Cognitive Behavior Therapy (CBT)
What is Cognitive Behavior Therapy?
Cognitive Behavior Therapy (CBT) is a form of psychotherapy that teaches people to become their own therapists. CBT is based on Dr. Aaron T. Beck’s Cognitive Model, which is the theory that the way individuals perceive a situation is more closely connected to their reaction than the situation itself. CBT is an evidence-based practice, which means that it has been scientifically tested. In fact, more than 2,000 studies have demonstrated that CBT is an effective treatment for many different health and mental health conditions.
In CBT treatment, trained therapists help clients identify distressing thoughts and evaluate how realistic these thoughts are. As clients become aware of their thoughts and are able to evaluate them, they feel better. CBT therapists also work with clients on solving problems, learning new skills, and setting and achieving meaningful goals. Although initially therapists and clients work together in session, therapists also empower clients by teaching them to evaluate their thoughts and practice their new skills on their own, outside of therapy.
When implemented correctly, CBT helps individuals get better and stay better.
Dr. Judith Beck of the Beck Institute for Cognitive Behavior Therapy explains Cognitive Behavior Therapy (CBT).
How Does CBT Work?
CBT is based on the Cognitive Model which says that a person’s thoughts influence their behavioral, emotional, and physiological reactions to the situations in their lives.
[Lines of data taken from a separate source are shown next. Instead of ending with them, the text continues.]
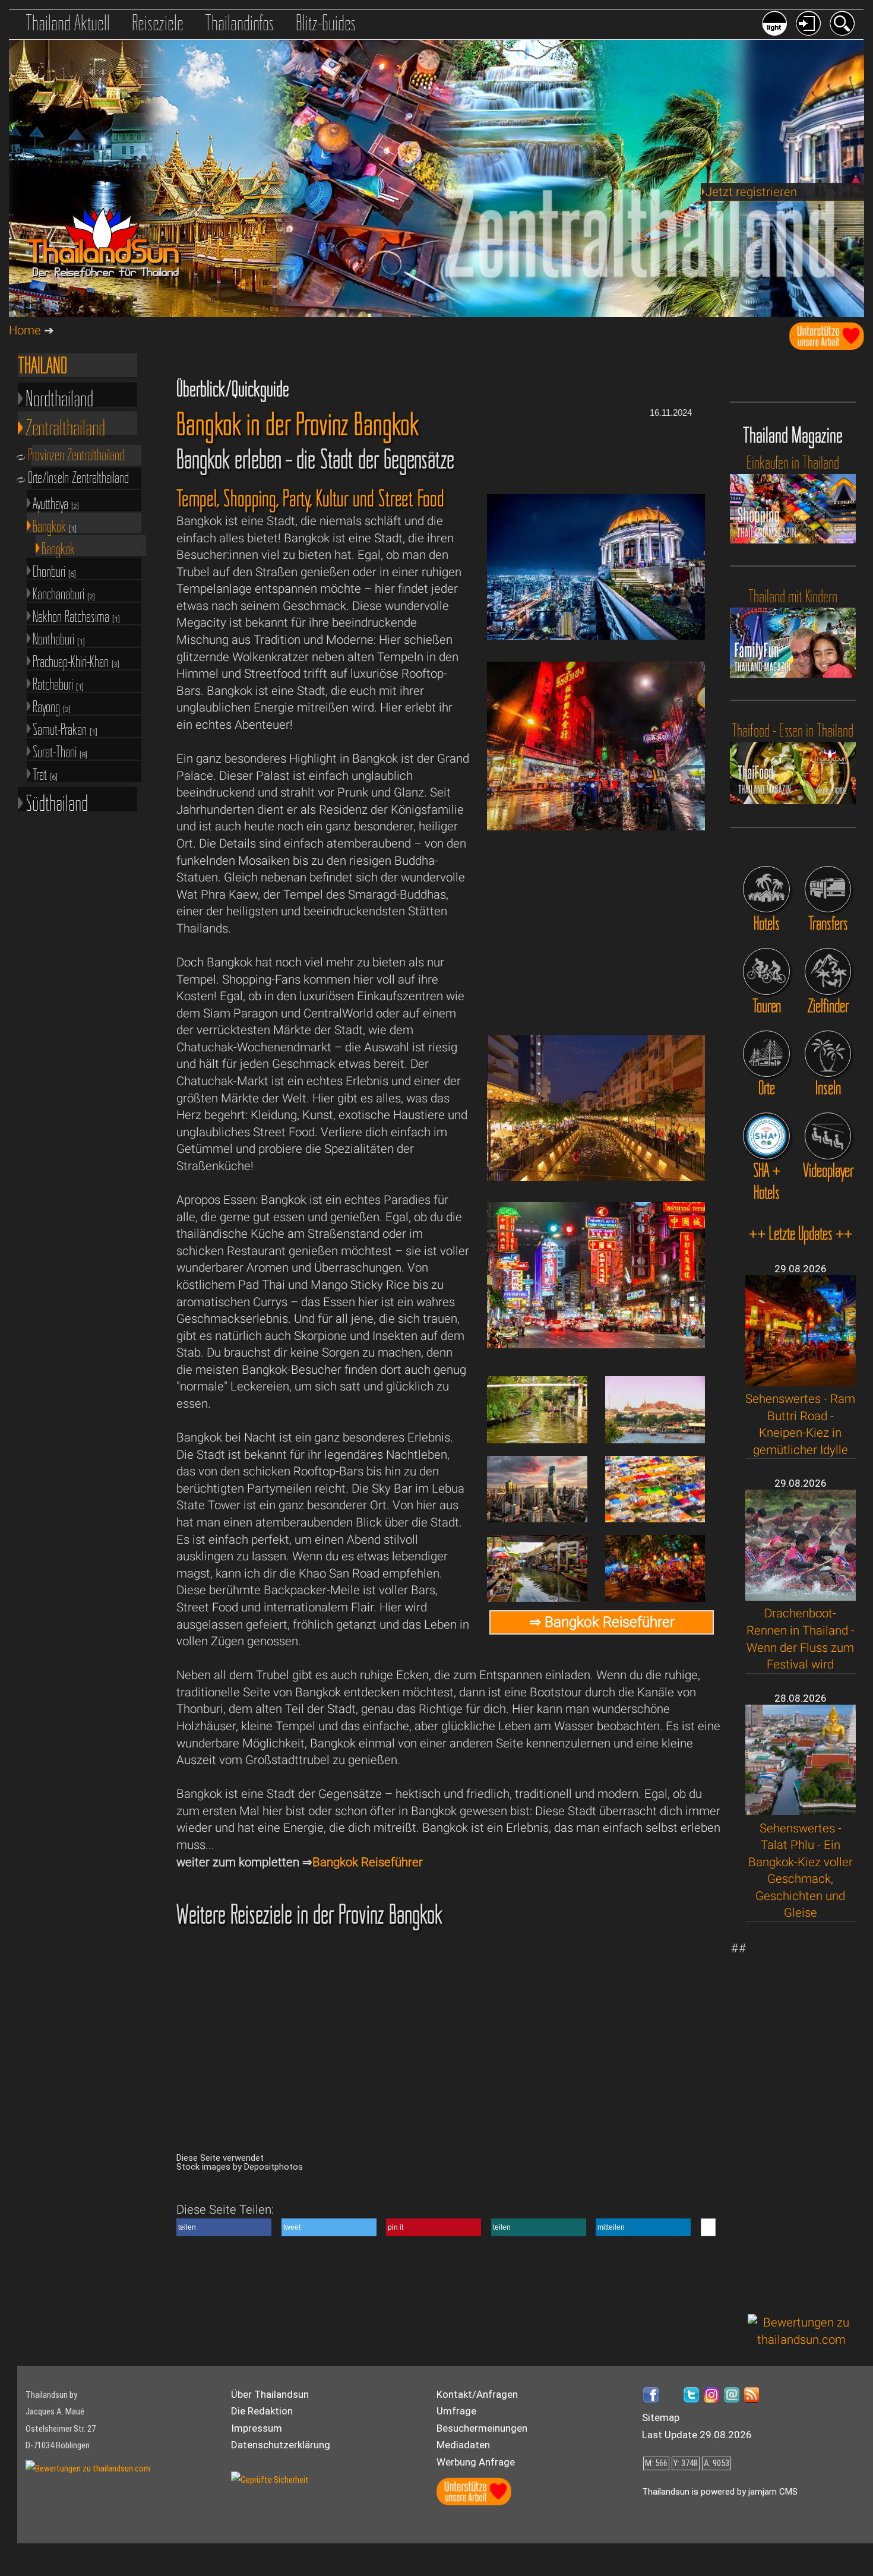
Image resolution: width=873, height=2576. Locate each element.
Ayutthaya (56, 502)
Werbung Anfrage (475, 2462)
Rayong (52, 706)
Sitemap (660, 2417)
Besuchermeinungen (481, 2428)
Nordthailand (59, 396)
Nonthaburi (59, 638)
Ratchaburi (58, 683)
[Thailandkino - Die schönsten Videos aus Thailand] (828, 1135)
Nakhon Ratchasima (76, 615)
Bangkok (55, 525)
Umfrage (456, 2411)
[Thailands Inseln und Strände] (828, 1054)
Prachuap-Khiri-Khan (76, 660)
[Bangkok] (596, 635)
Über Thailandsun (270, 2394)
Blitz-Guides (326, 23)
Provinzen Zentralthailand (77, 454)
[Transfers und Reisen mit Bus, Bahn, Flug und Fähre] (828, 889)
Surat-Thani (60, 751)
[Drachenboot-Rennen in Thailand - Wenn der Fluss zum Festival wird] (800, 1596)
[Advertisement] (802, 2118)
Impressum (256, 2428)
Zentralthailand (65, 425)
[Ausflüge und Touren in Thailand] (766, 971)
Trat (45, 773)
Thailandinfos (239, 23)
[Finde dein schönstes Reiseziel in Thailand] (828, 971)
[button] (223, 2227)
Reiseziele (158, 23)
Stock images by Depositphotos (239, 2166)
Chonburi (54, 570)
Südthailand (57, 800)
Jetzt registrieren (751, 192)
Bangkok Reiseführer (367, 1862)
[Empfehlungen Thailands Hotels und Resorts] (766, 889)
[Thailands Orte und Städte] (766, 1054)
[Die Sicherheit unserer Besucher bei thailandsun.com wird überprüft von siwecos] (270, 2479)
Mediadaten (463, 2445)
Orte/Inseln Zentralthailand (80, 477)
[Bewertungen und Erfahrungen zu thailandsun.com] (802, 2339)
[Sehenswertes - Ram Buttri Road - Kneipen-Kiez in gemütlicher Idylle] (800, 1382)
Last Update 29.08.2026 (697, 2435)
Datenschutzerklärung (280, 2445)
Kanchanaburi (64, 593)
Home (25, 330)
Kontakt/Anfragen (477, 2394)
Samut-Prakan (65, 728)
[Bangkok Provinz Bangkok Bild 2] (596, 1344)
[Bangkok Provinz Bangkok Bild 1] (596, 826)
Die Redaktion (262, 2411)
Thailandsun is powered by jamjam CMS (720, 2491)
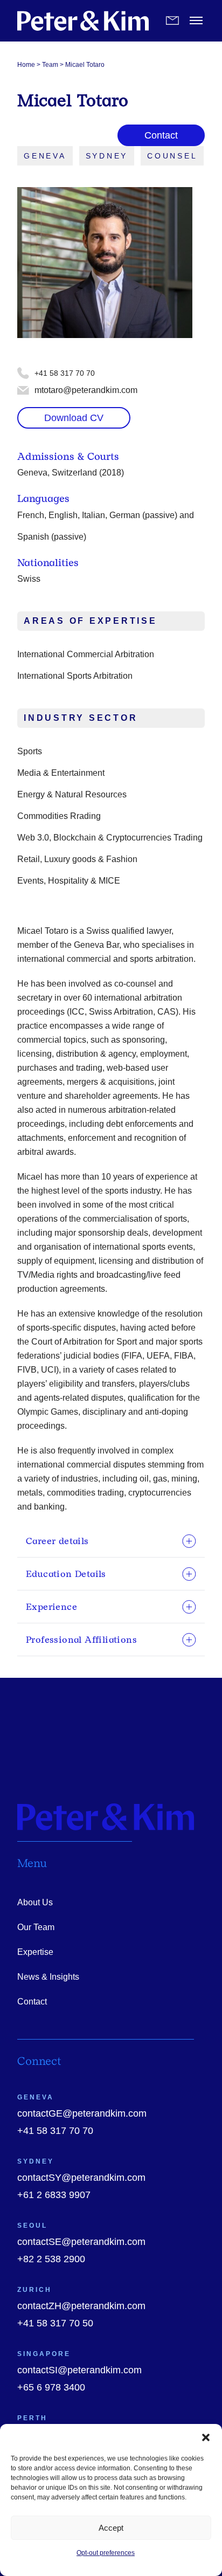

When people are suffering from a mental health condition like depression or anxiety, they may feel negatively about themselves, others, the world, and the future. This can lead to patterns of unrealistic or unhelpful thoughts in their daily lives. These thoughts, in turn, can lead to unhelpful or maladaptive reactions, creating a feedback loop that can continuously reinforce underlying negative beliefs.
One of the goals of Cognitive Behavior Therapy is to interrupt that feedback loop by helping people evaluate their thoughts and think about the situations in their lives in more helpful ways. CBT therapists start by helping clients do this in session, but eventually teach clients to evaluate their thoughts on their own, outside of session.
How CBT Helps
CBT can help individuals with many health and mental health conditions learn lifelong skills to improve their lives and achieve their goals. But individuals don’t do this work alone. One of the most important aspects of CBT is the relationship between a client and their therapist, often called the therapeutic relationship. This relationship must be strong and collaborative for treatment to work.
What are CBT Sessions Like?
CBT treatment is tailored to each individual and is adapted to meet the needs of the client. A good CBT treatment plan carefully considers the client’s goals, values, presenting problems, symptoms, demographics, developmental history and more. However, there are certain elements that are common to CBT treatment across a range of populations and settings.
Does CBT Work?
CBT is the most extensively studied and widely practiced form of psychotherapy. When Dr. Aaron Beck developed CBT in the 1960s and 1970s, he knew he would need to demonstrate that his revolutionary treatment worked. In 1977, he and colleagues published the results of a landmark randomized clinical trial comparing CBT to anti-depressant medication. CBT became the first talking therapy demonstrated to be more effective than medication for the treatment of depression. In 1981, a UK-based research group published the results of a second study with the same findings.
Since then, more than 2,000 studies have demonstrated the efficacy of CBT for psychiatric disorders, psychological problems and medical problems with a psychiatric component.
Things to Keep in Mind about CBT
It can be challenging: CBT believes that the way people get better is by making small changes in their lives every day.
It takes time: Although CBT is designed to be time-sensitive and clients often see improvement more quickly than with other types of therapy, you shouldn’t expect instantaneous results. Continuing to attend scheduled therapy sessions and completing your Action Plan between sessions will help you feel better faster.
Therapists and clients work together to make treatment effective: In CBT, the relationship between the therapist and the client is paramount. Therapists and clients work together to decide what to talk about in each session, how much time to devote to each issue being discussed, and what interventions would be most helpful.
Honesty is critical: Your CBT therapist should ask you regularly what you are finding helpful or unhelpful about treatment and whether there’s anything they may have gotten wrong. It’s important to be honest with your therapist. This is critical information that can help them improve their treatment plan and benefit you in the long run.
CBT sessions are highly structured: If you have tried other types of therapy, you may be used to a loose session structure, where you are encouraged to relate whatever is on your mind with minimal intervention by the therapist. CBT therapists maximize session time by structuring sessions to make sure that the client’s most pressing problems get solved and most important goals are met. If you are having difficulty adjusting to the structured nature of a CBT session, you should discuss this with your CBT therapist.
Sometimes CBT clients still need medication, and that’s okay: CBT is often used in tandem with medication. CBT can help you manage your medication and can facilitate open and honest conversations about medication preferences with your prescribing physician.